At the conclusion of "Dear Specialist: Please don't dump your job on me" [Mar. 22], you asked readers to share similar experiences we have had. I'm a family practitioner, and I see specialists dumping work on primary care physicians all the time. Orders for physical therapy (so the orthopedist's office won't have to get the referral), disability forms, and, of course, the patients.

My favorite example is the case of the patient who called his surgeon's office at a well-known teaching hospital to complain about pain and fever he was experiencing after abdominal surgery. "Go to your primary care doctor, " he was told. Did I mention that this took place on a Friday—before a long holiday weekend?

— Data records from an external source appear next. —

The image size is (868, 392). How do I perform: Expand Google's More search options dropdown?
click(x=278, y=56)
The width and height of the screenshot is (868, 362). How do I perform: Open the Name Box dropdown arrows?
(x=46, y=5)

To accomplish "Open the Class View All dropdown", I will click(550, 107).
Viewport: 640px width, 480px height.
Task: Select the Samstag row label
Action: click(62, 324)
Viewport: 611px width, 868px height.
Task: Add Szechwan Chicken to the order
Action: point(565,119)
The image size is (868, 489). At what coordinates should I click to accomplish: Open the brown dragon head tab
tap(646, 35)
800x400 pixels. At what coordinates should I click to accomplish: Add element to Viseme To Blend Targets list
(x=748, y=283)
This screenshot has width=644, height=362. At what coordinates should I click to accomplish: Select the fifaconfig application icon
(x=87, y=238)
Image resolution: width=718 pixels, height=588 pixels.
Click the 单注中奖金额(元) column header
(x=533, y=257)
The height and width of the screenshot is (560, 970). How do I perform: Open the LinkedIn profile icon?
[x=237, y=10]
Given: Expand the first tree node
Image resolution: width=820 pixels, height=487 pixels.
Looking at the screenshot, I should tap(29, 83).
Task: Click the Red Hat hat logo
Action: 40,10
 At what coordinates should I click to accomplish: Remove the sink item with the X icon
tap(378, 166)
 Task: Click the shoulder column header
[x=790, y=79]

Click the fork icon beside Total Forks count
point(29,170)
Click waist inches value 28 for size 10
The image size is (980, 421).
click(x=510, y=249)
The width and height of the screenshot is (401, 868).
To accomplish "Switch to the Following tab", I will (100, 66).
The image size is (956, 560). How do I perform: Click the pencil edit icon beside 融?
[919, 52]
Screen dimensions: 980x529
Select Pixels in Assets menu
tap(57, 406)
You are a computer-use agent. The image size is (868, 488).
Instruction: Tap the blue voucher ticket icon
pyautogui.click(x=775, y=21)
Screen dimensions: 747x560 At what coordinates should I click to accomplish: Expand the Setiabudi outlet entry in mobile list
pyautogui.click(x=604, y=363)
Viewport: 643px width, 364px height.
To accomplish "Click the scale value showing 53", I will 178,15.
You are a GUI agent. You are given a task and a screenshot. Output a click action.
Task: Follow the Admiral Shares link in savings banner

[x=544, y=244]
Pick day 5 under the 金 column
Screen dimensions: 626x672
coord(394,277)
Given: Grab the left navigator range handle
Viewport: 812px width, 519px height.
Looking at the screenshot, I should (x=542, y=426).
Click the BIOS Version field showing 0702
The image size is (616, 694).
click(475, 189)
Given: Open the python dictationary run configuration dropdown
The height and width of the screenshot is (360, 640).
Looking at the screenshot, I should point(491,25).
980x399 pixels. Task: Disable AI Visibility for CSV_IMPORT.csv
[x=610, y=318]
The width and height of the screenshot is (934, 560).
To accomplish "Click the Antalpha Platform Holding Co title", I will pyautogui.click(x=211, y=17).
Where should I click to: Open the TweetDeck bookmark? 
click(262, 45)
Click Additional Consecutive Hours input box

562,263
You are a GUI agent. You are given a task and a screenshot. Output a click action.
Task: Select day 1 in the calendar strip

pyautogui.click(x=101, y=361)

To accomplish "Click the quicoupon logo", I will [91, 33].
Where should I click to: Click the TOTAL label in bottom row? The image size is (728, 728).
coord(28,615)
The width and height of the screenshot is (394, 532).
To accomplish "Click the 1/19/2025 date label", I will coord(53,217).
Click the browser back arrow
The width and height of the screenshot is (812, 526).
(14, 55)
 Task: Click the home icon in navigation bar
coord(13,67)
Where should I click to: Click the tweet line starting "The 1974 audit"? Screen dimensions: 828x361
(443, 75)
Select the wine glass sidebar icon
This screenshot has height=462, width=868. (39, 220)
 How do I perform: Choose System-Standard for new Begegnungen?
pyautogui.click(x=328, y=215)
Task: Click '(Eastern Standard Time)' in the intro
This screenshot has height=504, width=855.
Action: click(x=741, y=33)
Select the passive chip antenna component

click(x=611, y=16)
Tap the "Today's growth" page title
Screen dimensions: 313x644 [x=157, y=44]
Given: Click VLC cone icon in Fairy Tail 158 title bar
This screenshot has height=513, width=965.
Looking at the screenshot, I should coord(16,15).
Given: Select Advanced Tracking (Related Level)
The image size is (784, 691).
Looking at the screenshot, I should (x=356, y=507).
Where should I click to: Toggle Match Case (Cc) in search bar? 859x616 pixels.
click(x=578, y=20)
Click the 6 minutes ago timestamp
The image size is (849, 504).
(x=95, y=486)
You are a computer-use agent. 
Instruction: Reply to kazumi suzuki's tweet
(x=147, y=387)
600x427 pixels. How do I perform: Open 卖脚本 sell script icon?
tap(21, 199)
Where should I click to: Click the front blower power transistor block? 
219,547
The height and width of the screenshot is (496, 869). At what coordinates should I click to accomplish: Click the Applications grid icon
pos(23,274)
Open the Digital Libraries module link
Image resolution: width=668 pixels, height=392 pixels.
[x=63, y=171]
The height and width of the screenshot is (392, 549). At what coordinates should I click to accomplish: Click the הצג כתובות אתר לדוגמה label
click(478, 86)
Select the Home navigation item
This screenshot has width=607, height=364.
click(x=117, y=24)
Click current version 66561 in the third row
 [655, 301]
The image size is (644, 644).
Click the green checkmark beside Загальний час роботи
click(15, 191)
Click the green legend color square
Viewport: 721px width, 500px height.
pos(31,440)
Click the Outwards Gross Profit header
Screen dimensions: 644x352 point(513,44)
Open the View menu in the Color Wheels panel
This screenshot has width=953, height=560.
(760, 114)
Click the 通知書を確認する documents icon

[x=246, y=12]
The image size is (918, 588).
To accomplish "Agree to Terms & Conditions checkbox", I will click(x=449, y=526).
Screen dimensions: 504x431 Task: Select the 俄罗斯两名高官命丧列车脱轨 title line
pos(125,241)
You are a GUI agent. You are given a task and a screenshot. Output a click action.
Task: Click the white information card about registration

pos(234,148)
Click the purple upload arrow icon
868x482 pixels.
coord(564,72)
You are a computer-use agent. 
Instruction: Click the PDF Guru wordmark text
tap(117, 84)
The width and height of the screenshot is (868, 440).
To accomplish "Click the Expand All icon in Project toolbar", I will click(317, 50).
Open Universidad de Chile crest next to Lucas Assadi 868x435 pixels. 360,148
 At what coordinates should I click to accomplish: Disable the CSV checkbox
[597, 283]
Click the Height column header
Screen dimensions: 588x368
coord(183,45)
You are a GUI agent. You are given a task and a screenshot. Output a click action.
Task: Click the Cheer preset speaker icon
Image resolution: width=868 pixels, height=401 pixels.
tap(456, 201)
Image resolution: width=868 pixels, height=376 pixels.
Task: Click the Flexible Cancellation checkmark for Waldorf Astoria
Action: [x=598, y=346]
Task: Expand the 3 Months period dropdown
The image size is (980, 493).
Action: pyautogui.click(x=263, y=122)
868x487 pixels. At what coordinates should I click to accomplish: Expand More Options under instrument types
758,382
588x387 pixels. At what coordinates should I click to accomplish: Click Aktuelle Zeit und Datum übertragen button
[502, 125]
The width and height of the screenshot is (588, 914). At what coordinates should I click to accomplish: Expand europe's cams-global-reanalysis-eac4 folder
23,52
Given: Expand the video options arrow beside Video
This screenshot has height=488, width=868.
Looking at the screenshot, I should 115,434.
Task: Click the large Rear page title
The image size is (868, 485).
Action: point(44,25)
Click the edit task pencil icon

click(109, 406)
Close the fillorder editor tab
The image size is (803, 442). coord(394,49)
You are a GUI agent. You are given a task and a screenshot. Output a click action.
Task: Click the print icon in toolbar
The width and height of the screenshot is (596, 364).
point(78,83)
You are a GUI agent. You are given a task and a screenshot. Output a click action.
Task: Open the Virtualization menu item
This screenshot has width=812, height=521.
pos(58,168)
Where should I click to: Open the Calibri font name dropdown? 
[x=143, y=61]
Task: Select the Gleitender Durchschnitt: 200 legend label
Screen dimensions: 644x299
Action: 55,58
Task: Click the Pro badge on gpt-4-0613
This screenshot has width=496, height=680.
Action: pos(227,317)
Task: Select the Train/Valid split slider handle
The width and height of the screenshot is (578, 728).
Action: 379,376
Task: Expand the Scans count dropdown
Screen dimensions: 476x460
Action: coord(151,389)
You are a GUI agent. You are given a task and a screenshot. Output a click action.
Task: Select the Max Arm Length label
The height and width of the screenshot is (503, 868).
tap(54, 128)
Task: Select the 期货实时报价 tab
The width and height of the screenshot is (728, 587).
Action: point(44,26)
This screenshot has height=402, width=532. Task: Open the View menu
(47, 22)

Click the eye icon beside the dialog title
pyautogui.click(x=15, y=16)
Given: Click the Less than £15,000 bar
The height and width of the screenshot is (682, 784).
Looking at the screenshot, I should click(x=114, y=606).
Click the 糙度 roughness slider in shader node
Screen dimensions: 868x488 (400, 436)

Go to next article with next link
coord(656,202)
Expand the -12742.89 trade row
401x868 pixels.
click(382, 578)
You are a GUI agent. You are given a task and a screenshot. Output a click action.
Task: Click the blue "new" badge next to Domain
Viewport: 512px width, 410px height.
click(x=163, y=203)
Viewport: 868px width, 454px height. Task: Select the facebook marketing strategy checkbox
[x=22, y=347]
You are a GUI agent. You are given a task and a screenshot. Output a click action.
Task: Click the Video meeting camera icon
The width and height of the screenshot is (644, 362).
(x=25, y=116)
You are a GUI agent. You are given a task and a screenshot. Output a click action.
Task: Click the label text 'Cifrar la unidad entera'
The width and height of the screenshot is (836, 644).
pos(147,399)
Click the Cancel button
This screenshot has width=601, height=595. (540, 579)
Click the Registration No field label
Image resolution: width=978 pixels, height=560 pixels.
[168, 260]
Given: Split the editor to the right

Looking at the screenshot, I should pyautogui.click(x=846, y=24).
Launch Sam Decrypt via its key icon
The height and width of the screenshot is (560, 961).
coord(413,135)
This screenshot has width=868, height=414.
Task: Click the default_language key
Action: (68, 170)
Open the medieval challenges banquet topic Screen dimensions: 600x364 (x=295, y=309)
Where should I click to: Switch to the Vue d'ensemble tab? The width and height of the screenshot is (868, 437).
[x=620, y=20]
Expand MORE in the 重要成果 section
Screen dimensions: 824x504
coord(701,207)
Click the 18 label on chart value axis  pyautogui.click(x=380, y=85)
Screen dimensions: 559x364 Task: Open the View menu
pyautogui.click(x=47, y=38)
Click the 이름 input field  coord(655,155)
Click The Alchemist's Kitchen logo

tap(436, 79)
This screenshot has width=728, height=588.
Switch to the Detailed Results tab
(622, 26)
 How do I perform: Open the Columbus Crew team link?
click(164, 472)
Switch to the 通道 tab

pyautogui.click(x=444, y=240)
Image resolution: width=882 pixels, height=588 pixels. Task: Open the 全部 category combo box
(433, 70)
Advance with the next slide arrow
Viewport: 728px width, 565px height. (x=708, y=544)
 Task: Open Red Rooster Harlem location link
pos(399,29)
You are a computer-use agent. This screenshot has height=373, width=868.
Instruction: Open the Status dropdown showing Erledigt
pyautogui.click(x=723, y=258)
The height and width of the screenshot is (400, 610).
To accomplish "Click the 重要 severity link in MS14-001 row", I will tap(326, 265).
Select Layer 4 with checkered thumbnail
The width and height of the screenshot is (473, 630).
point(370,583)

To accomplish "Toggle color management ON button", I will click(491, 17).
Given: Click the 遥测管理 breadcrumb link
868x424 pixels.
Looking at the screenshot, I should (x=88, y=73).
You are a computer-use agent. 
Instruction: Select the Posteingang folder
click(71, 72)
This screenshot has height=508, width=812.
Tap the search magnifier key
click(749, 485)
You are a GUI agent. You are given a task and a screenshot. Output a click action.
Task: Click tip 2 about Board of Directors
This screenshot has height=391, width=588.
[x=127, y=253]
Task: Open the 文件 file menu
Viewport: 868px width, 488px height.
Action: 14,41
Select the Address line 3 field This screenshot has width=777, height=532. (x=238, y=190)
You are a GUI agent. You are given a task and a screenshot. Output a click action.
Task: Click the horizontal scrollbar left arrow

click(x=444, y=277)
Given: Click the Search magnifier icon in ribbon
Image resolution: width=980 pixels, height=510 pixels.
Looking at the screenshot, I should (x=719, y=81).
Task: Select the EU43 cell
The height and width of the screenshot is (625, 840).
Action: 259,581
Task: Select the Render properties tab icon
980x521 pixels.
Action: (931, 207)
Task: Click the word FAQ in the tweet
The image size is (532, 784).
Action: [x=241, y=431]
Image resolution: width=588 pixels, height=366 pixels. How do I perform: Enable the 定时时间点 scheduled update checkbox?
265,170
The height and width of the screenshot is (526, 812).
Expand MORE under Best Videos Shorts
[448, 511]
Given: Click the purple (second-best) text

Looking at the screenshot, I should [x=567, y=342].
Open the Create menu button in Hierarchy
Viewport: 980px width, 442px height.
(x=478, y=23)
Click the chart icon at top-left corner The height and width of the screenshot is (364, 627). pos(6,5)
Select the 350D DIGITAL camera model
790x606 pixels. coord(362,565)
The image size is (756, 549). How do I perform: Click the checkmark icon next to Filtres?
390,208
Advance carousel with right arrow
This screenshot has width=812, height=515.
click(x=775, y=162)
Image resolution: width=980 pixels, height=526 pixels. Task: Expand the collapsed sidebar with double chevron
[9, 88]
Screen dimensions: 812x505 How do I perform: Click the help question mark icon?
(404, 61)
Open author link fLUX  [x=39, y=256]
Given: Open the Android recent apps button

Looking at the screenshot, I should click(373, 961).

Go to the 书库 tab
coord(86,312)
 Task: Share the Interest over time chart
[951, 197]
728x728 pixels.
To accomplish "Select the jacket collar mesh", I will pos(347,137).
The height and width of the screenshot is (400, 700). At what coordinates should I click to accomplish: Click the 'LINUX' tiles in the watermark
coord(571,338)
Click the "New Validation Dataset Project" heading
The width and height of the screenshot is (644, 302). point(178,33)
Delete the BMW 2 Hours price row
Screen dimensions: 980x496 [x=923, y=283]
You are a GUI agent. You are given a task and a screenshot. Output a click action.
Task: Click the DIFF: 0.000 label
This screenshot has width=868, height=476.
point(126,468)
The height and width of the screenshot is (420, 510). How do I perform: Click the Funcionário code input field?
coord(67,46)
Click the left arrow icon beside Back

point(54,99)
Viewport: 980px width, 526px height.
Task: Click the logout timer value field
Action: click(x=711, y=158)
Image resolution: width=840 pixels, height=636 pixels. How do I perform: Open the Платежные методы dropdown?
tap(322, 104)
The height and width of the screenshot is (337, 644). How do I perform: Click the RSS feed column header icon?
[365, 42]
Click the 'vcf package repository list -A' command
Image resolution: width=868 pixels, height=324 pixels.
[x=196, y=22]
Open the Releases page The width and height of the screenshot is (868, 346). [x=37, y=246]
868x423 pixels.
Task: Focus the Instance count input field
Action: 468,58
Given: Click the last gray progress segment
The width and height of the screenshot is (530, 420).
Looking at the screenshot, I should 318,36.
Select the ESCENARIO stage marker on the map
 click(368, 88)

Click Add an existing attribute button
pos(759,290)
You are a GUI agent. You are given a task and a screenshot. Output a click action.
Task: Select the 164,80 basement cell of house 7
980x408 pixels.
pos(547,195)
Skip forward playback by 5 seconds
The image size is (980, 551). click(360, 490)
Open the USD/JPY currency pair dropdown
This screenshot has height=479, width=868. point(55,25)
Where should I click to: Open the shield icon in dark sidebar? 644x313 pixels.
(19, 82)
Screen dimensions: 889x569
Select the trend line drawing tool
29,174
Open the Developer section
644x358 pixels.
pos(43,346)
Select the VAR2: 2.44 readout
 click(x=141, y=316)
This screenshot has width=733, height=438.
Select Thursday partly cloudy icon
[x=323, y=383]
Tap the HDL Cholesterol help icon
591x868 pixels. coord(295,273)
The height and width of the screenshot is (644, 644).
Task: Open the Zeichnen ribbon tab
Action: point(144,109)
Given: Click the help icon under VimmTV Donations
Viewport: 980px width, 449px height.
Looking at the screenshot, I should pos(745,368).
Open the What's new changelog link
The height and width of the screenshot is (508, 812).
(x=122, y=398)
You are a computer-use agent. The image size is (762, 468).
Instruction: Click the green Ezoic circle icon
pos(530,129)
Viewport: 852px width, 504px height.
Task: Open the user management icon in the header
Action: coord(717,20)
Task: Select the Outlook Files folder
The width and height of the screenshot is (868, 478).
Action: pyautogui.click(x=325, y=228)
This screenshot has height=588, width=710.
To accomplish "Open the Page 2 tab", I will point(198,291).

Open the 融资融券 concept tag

To be fair, most of our local specialists don't unload patients for their own convenience, and at the local level that behavior can be dealt with by selective referrals. The real culprits in our area are specialists in a large city nearby. But I appreciated internist Shelly Kruse's article. It assured me that I am not alone.

Nell Nestor, MD
Hendersonville, TN

Shelly Kruse left out my favorite specialist dump line: "Have your family doctor order lab work for you." The patient leaves his office with no idea of what tests to ask for, and seldom does the specialist send any written directive to me.

Larry D. Sander, MD
Orrville, OH

What a depressing article! It sounds like Kruse needs to retire from the practice of medicine. As a family physician, I'm proud that I follow the progress of all my patients who see specialists. That's what family medicine is all about.

Xavier Cantu, MD
Laredo, TX

My chief complaint about specialists is their failure to communicate. When fee-for-service patients wander from specialist to specialist, they invariably return to me with prescriptions for medicines that interact with their regular drugs or exacerbate a condition that no one had bothered to ask about. The most common example: orthopedists who put patients on NSAIDS that worsen their blood pressure, congestive heart failure, or peptic ulcer, or interact with their anticoagulants. If specialists would simply send me a copy of their office notes, I could be alert to this possibility.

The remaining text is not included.